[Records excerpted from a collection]
################

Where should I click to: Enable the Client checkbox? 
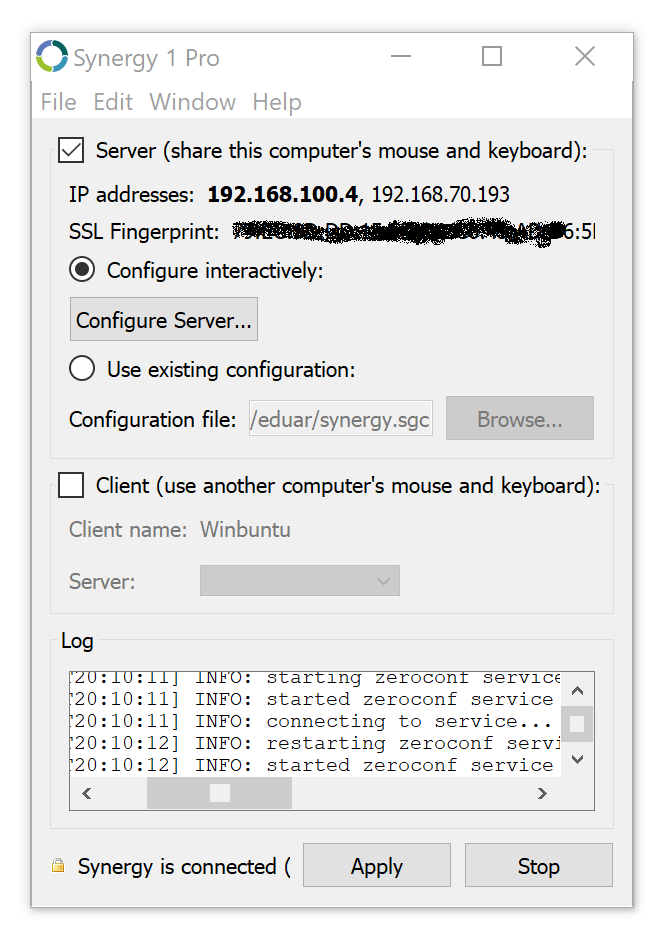[x=71, y=486]
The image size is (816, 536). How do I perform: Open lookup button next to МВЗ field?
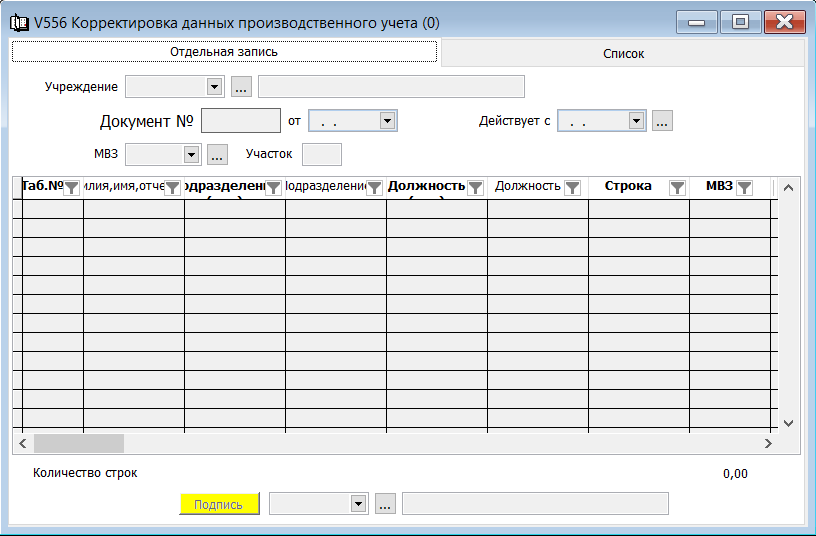click(x=217, y=155)
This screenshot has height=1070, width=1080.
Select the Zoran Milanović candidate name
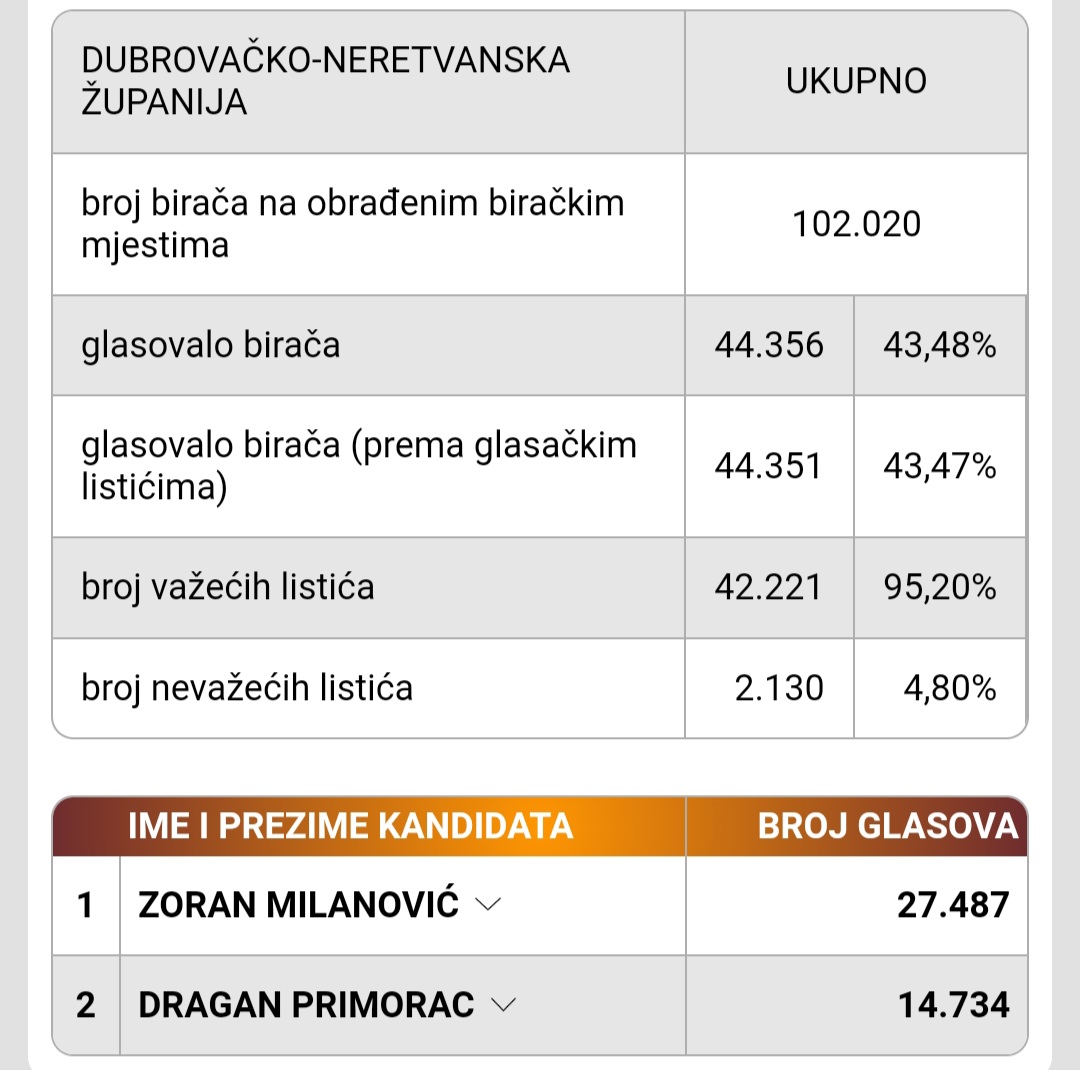pyautogui.click(x=298, y=905)
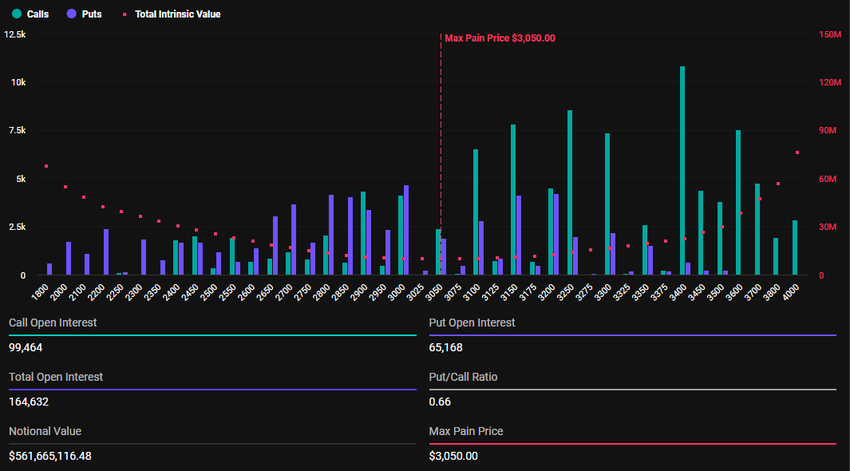
Task: Click the Calls bar at 3150 strike
Action: pos(513,200)
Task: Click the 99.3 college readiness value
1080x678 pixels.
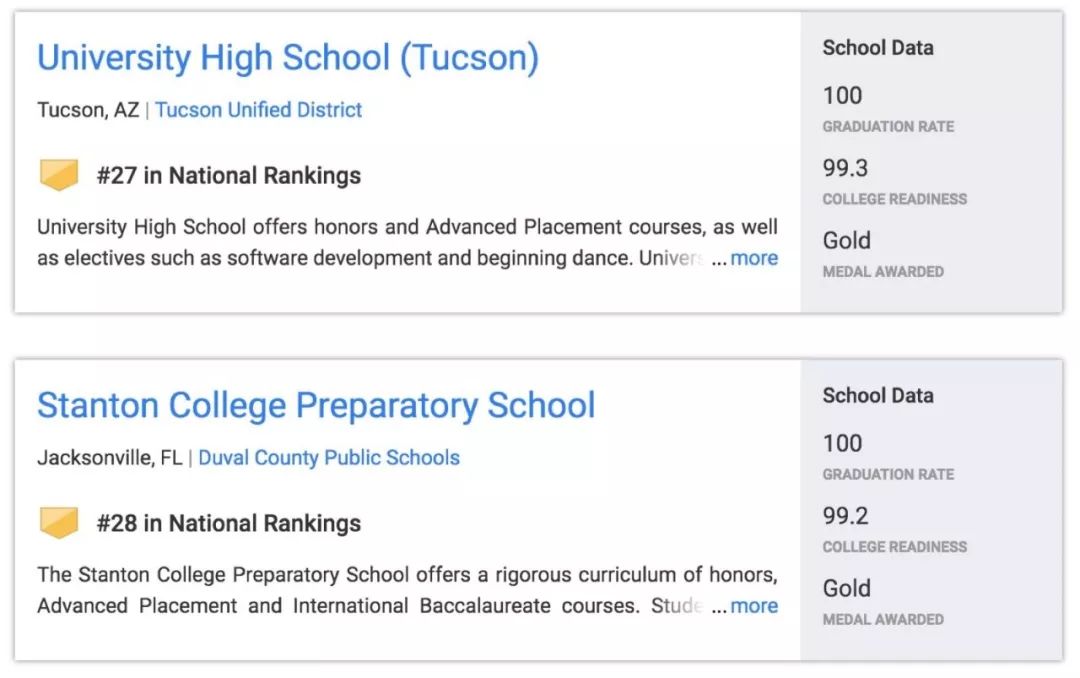Action: 845,168
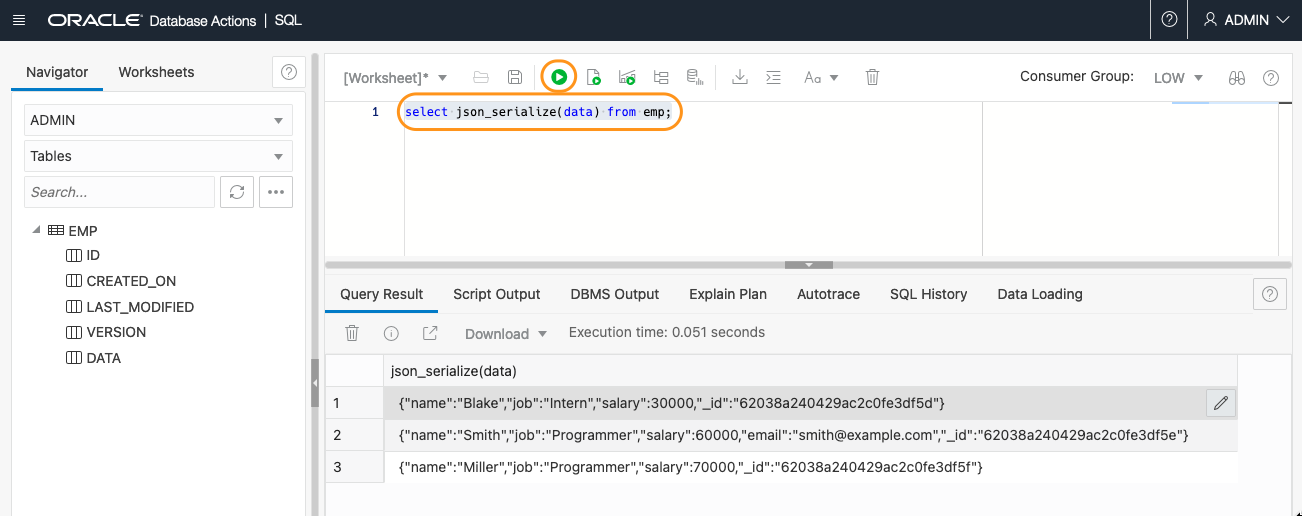
Task: Edit the first result row
Action: [1220, 403]
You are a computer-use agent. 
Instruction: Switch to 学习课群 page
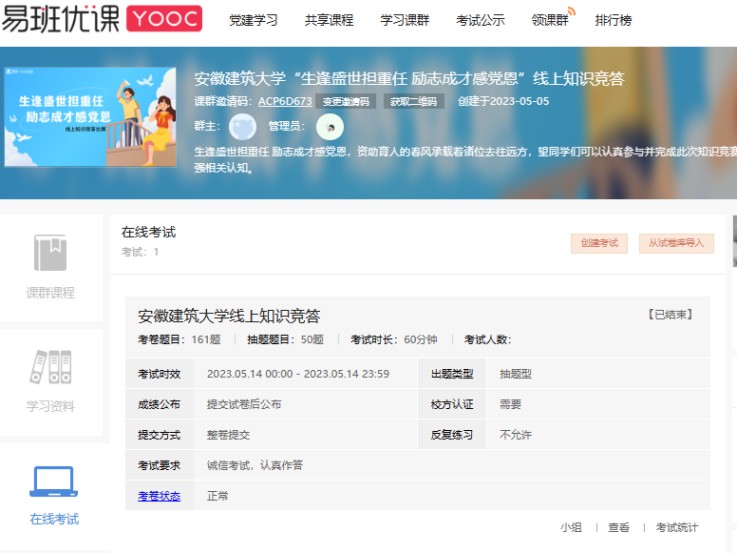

################

WHAT YOU NEED TO DO. When you copy the data above, keep each line exact and omit the pictures.

TASK SOLUTION.
Where should I click to: Enable the Client checkbox? 
[x=71, y=486]
The image size is (816, 536). How do I perform: Open lookup button next to МВЗ field?
click(x=217, y=155)
This screenshot has height=1070, width=1080.
Select the Zoran Milanović candidate name
pyautogui.click(x=298, y=905)
Task: Click the Calls bar at 3150 strike
Action: pos(513,200)
Task: Click the 99.3 college readiness value
1080x678 pixels.
Action: 845,168
Task: Edit the first result row
Action: [1220, 403]
You are a computer-use agent. 
Instruction: Switch to 学习课群 page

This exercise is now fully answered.